I have created a separate web page for this project... please go there.
Download Installer
I've been curious about wavelets since I did a course project on them.
The wavelet transform is similar to Fourier analysis, in that it figures out which frequencies exist in a given signal. The difference is that it adds another dimension to the data. From a 1-D waveform, you will get a 2-D picture. Each row is a frequency, and the columns are times. So you get a picture of how the frequency changes with time.
The DWT does speedup the wavelet transform greatly, and mathematically, no information is lost. However it is not a very good way to look at the data visually. From 1024 samples, you only get 10 frequency bands. There's no way to, for instance, distinguish individual notes in song. Here's an example of what you'd get from the DWT. Compare it to the result from the first image, and you see how much information is hidden!
Figure 1: Ten frequency bands from 512 samples.

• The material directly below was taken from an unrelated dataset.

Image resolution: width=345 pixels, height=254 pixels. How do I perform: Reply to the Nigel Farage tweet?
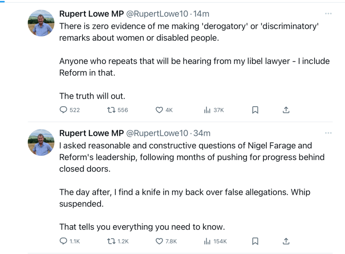(x=63, y=240)
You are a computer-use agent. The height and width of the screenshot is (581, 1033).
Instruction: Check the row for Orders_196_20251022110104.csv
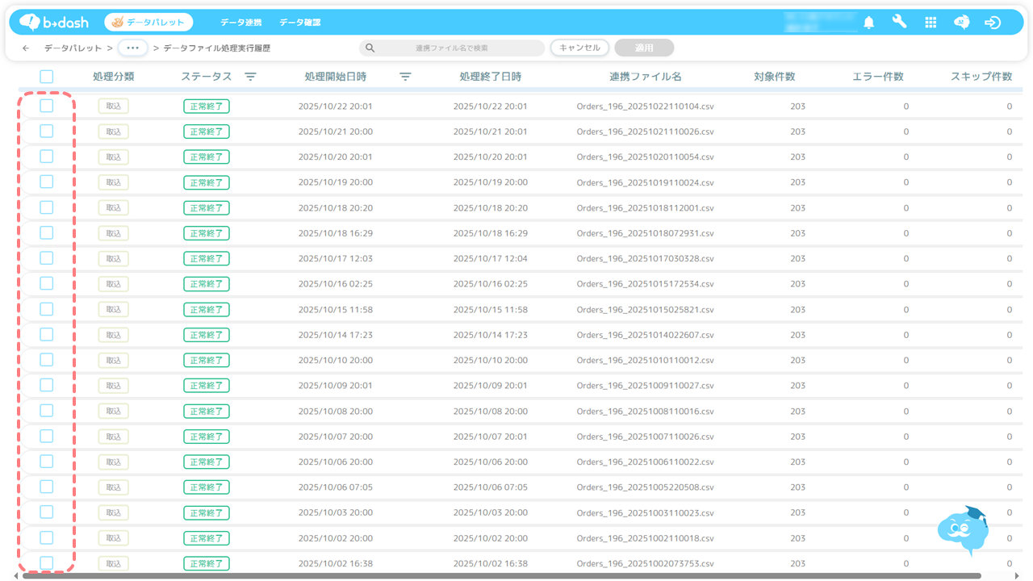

Where did all the information go???
Because of the DWT, very few people give the CWT (continuous wavelet transform) a second glance. The library is filled with books on wavelets that spend two pages on the CWT, and then talk for the rest of the book about applying the DWT. As a result, people think the DWT is all there is.
Another technique, called the the wavelet packet transform, gives you a little more detail. But at the end of it, if you have 1024 sound samples, you will have 1024 transformed points. The more times you perform the algorithm, the more detail you loose in time (and the image looks like a pixellated mess).
Continuous Wavelet Transform
My program applies the continuous wavelet transform to a wave file that you load in, and lets you zoom into see the individual frequencies that make up a sound. Give it a try!
One problem with it is that it generates a lot of data. Analyzing that sound took 170 MB of memory, and a couple of minutes on my computer. If you tried it on a 5 minute MP3 file, that's 5 times 60 seconds times 44100 samples per second * 44100/60 frequency bands = 9.7 billion data points, or about 38 GB of floating point data, if you don't use stereo!.
But it does produce some pretty pictures for short files. Here's a closeup view of the famous tada.wav:
Closeup on a small section of tada.wav
The majestic noise of the "c:windowsmediarecycle.wav" paper crumpling makes a great wallpaper.
How it works
- The program loads in a wave file using libsnd. If it is stereo or multichannel, the other channels are ignored and only the first channel is used.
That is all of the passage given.